For our 18+ customers, we’ve got many new products. The new items include:
- First, we’ve got the MPEG Indies DVD, featuring a full color magazine and DVD with 4 hours of great sample movies for you
- For fans of the lovely Yoko Mitsuya, one of our favorite sexy idols, we have her new magazine release, with all pages dedicated to this lovely woman
- For fans of Japan’s beautiful glossy photobooks, enjoy the beautiful body (and 99 cm bust) of Haruka Tanabe in her new offering
- Then enjoy the incredible beauty of Yua Aida in her very first shy photobook release for you
- We have many restocked photobooks too, including Micro Mini stocking lovers’ photobook, Aki Hoshino’s best-selling hardcover photobook, and more copies of the huge hit product On Location with Mai Hagiwara
- We’ve also got some excellent 18+ manga for you, including “Please be quiet while the doctor is examining you,” a superb new hermaphroditism book, a great anthology of classic manga stories and more
- Also, we’ve restocked some excellent manga comics for you, including the Pururun Princess series, Memories of Pink, the Urushihara’s amazing Dark Crimson
- Doujinshi collectors, we’ve got another bunch of all-new books for you, but check them before they sell out
- Also, we’ve restocked the extremely cool Youhei Kozou CG collections vol. 1 & 2
- For our DVD collectors, we’ve got more excellent titles from japan, starting with the debut DVD of the “absolute beauty,” Karen Kisaragi (region free)

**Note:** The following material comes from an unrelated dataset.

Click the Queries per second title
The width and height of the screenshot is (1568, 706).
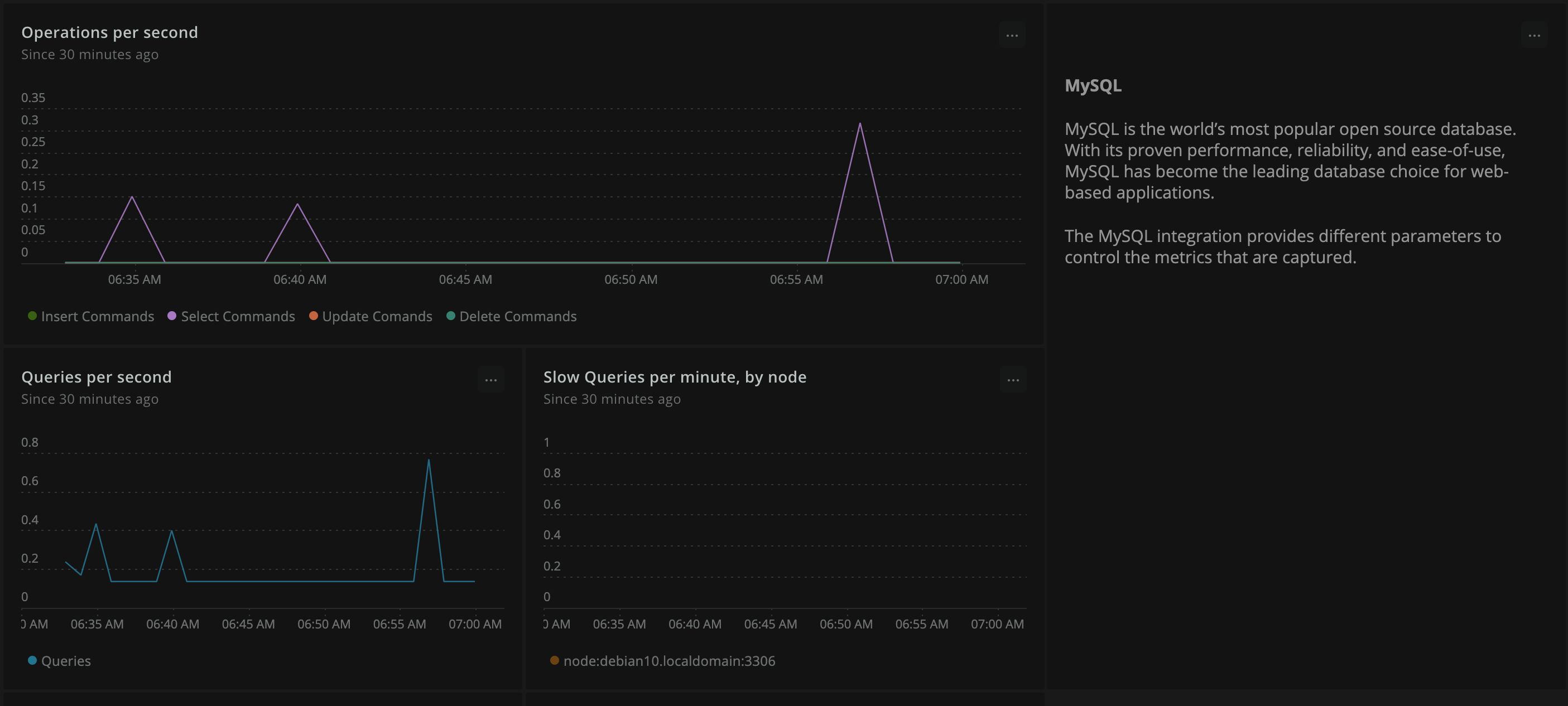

- Then enjoy excellent performances by girls from Northern Europe, in a great release by Wild Side (region free)
- Visit the “Planet of the Lustful Women” in a bold release from Dash, featuring tekoki and other Japanese fetishes (region free)
- Then witness the delightful Watermelon Breast Newscaster starring Kyoko Ayana, a super new title from Princess that you won’t want to miss (region free)
- Then see more bizarre study of human genitalia fetish, brought to you by Moodyz (region 2)
- Then see a great new performance by 100% Tokyo Natural Girls, in a new DVD release by Wanz Factory (region 2)
- Finally, we’ve restocked another dozen or so popular DVD titles for you, so check out our selection!
Remember that J-List carries excellent magazine by our “reserve subscription.” This means that you can get great anime, JPOP, fashion and other magazines sent to you as soon as the new issue is out in Japan — a few days earlier than newsstands receive them here, in fact. Japanese anime magazines like Newtype Japan, street fashion magazines like FRUiTs, and the incredible Megami Magazine, filled with posters and cards in each issue — all are available from us each month. Payment through any method is fine (credit card, check or money order) and you can stop your subscription at any time.